Entries on where items appear>

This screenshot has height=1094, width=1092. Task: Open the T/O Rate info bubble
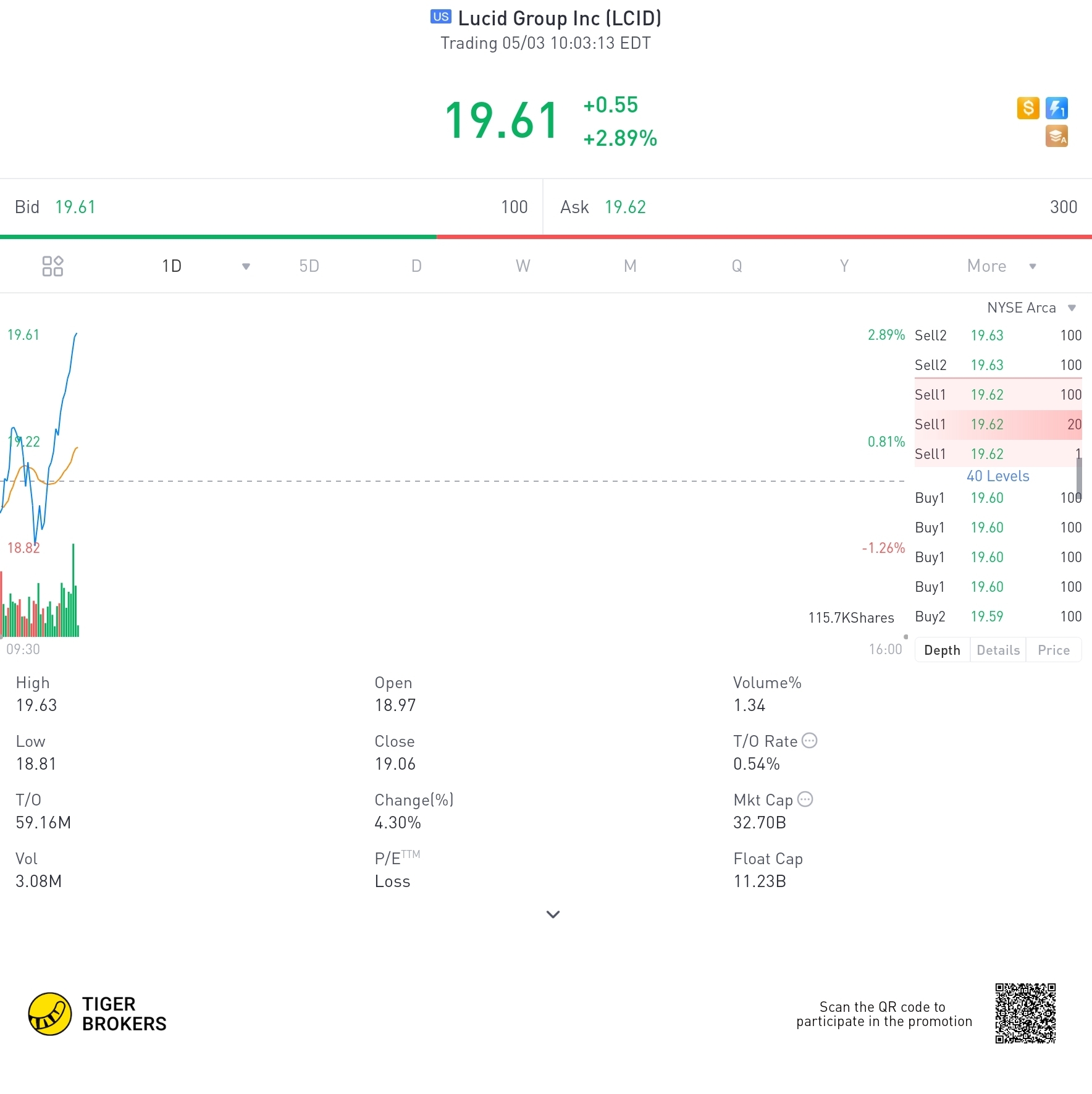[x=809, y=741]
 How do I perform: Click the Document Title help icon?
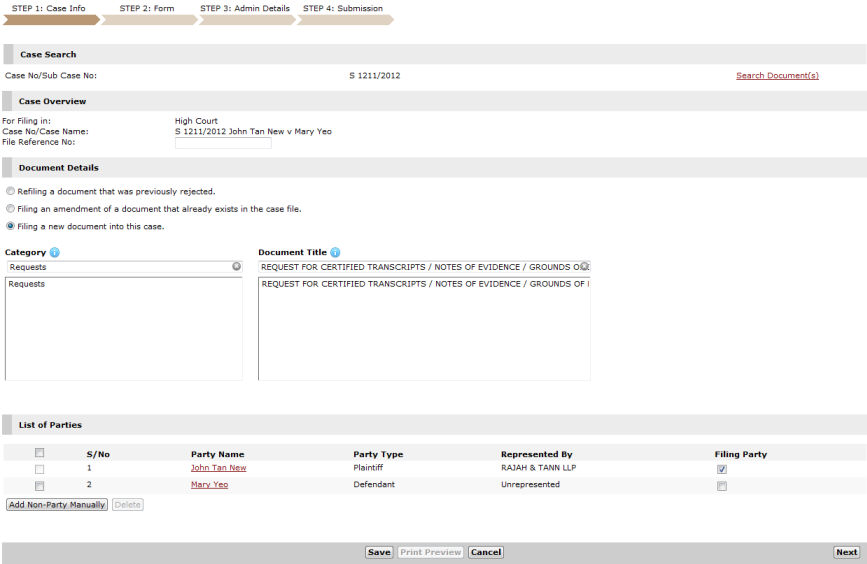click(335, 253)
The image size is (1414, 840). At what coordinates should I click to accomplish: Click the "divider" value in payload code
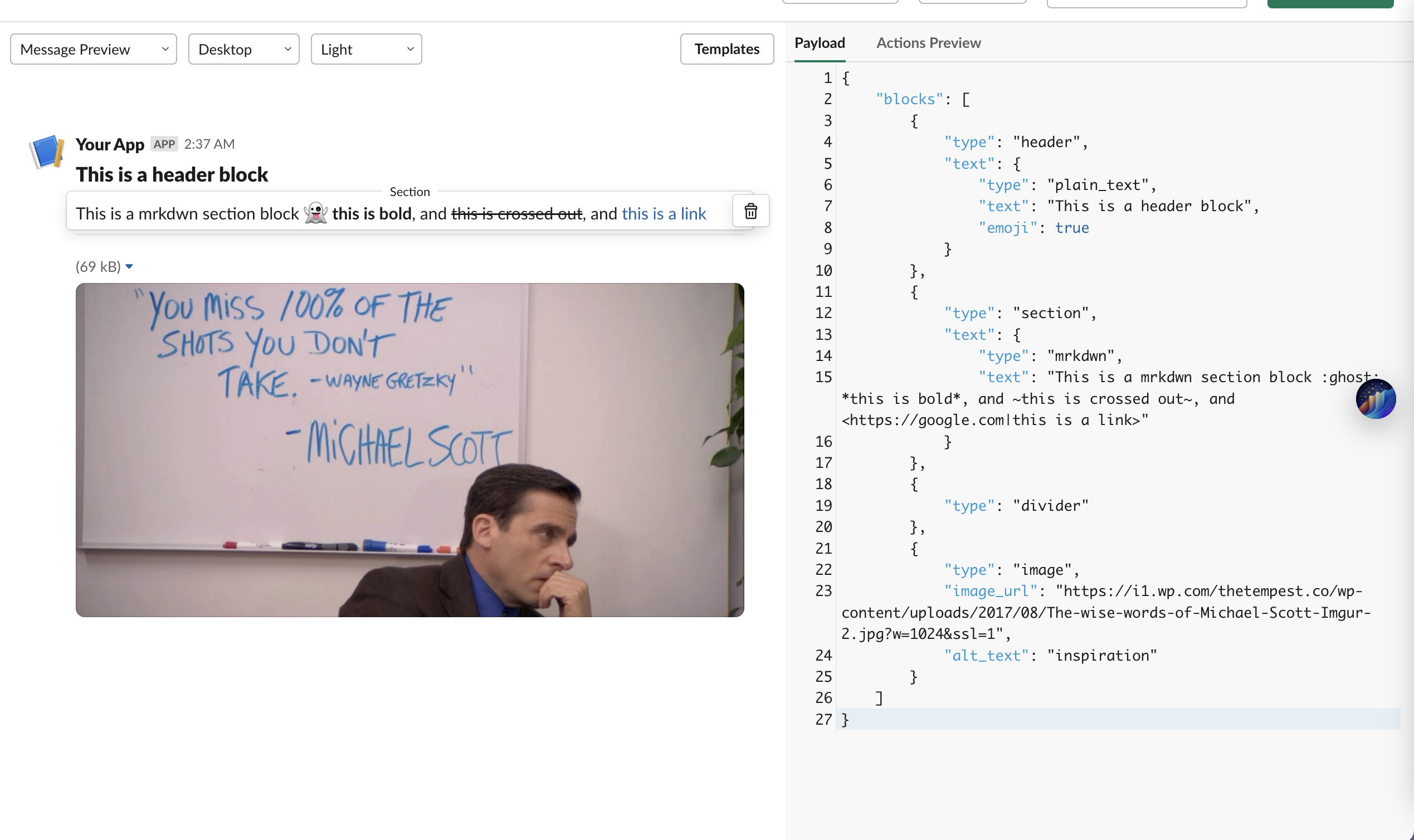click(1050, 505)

--

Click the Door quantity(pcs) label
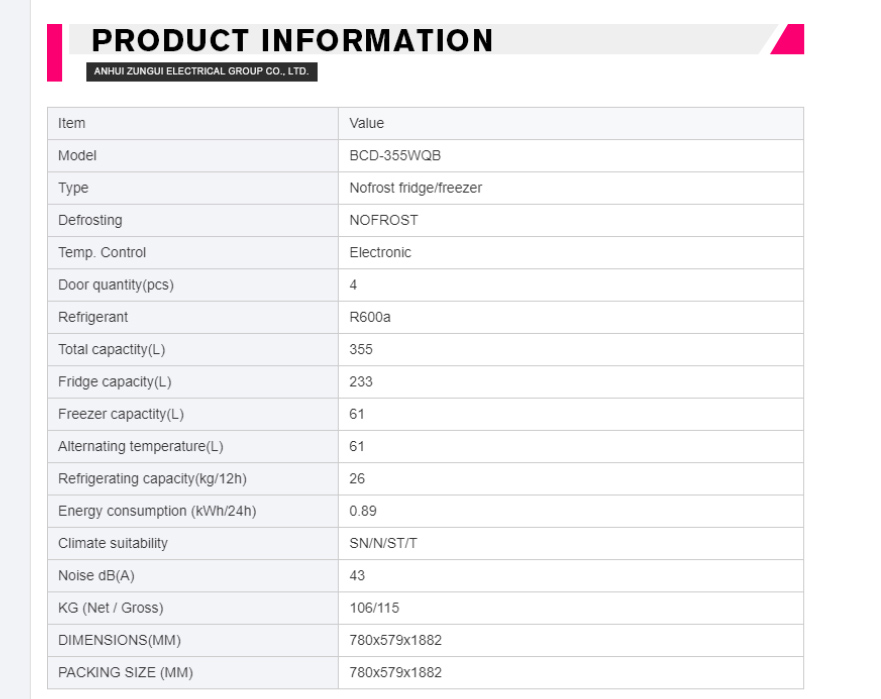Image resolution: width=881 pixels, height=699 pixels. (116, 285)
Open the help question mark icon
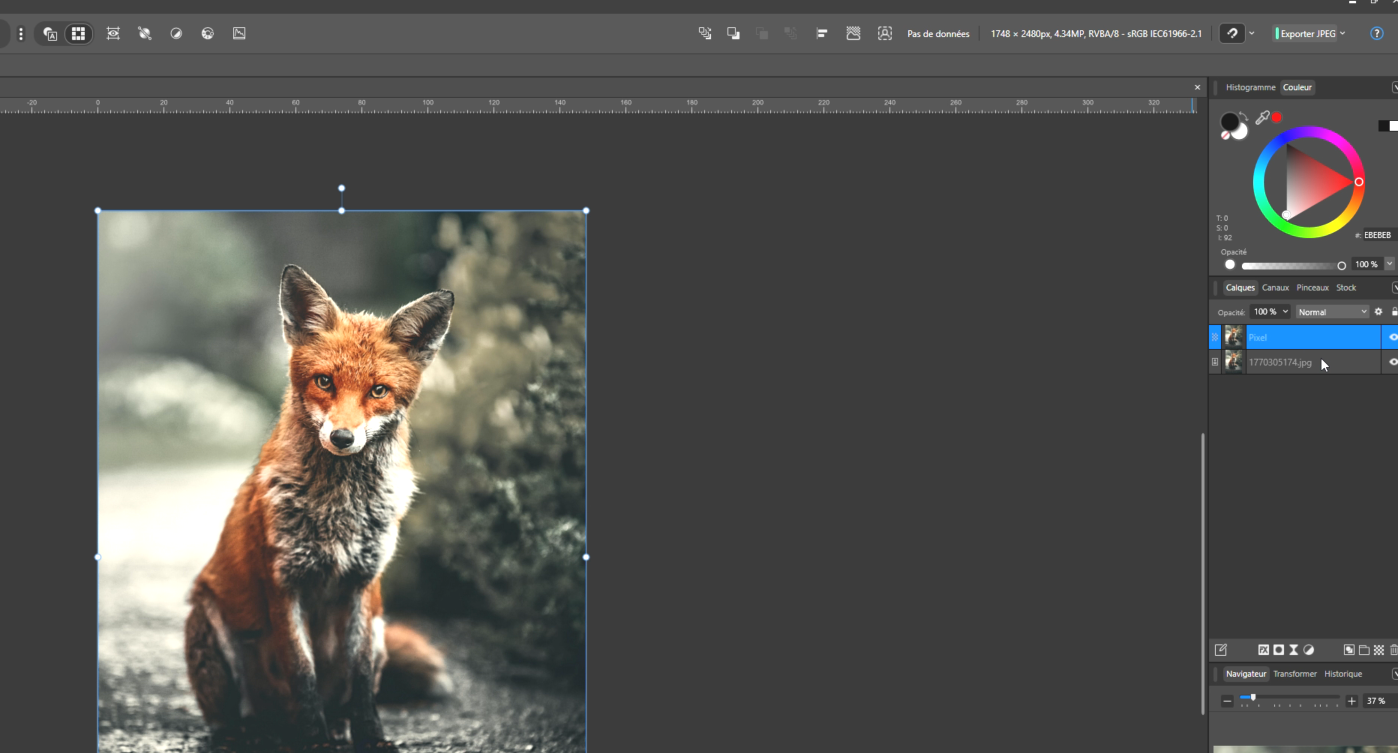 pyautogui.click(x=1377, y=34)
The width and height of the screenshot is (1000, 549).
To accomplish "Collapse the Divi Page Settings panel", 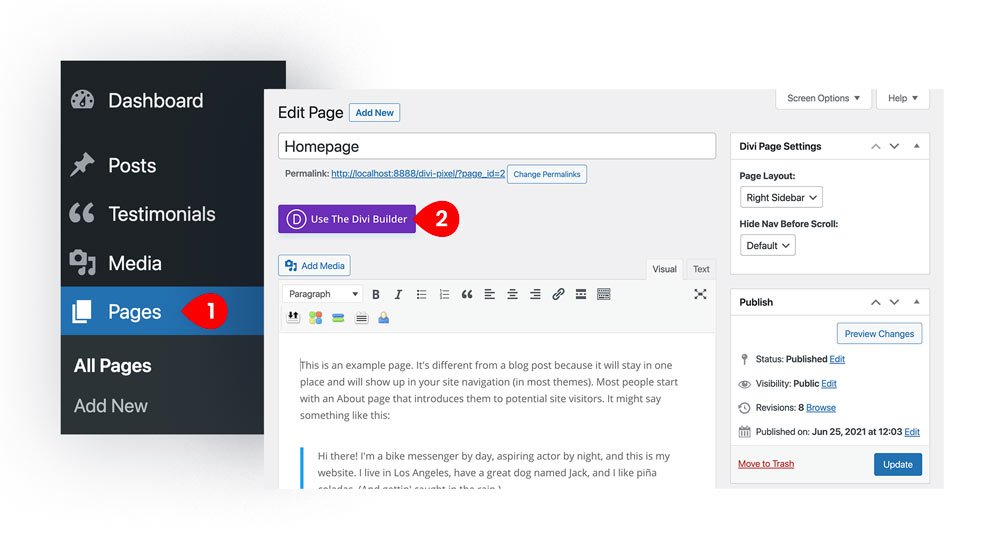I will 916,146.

AIM>
Rewrite the material from the line with "This screenshot has" up to and including the line with "click(1050, 505)" as a Markdown table with the columns No. and Text, one row per line, skipping blank lines and leaving out the pictures.

RESPONSE FOR THIS EXERCISE>
| No. | Text |
|---|---|
| 1 | This screenshot has height=1094, width=1092. Task: Open the T/O Rate info bubble |
| 2 | [x=809, y=741] |
| 3 |  How do I perform: Click the Document Title help icon? |
| 4 | click(335, 253) |
| 5 | The image size is (1414, 840). At what coordinates should I click to accomplish: Click the "divider" value in payload code |
| 6 | click(1050, 505) |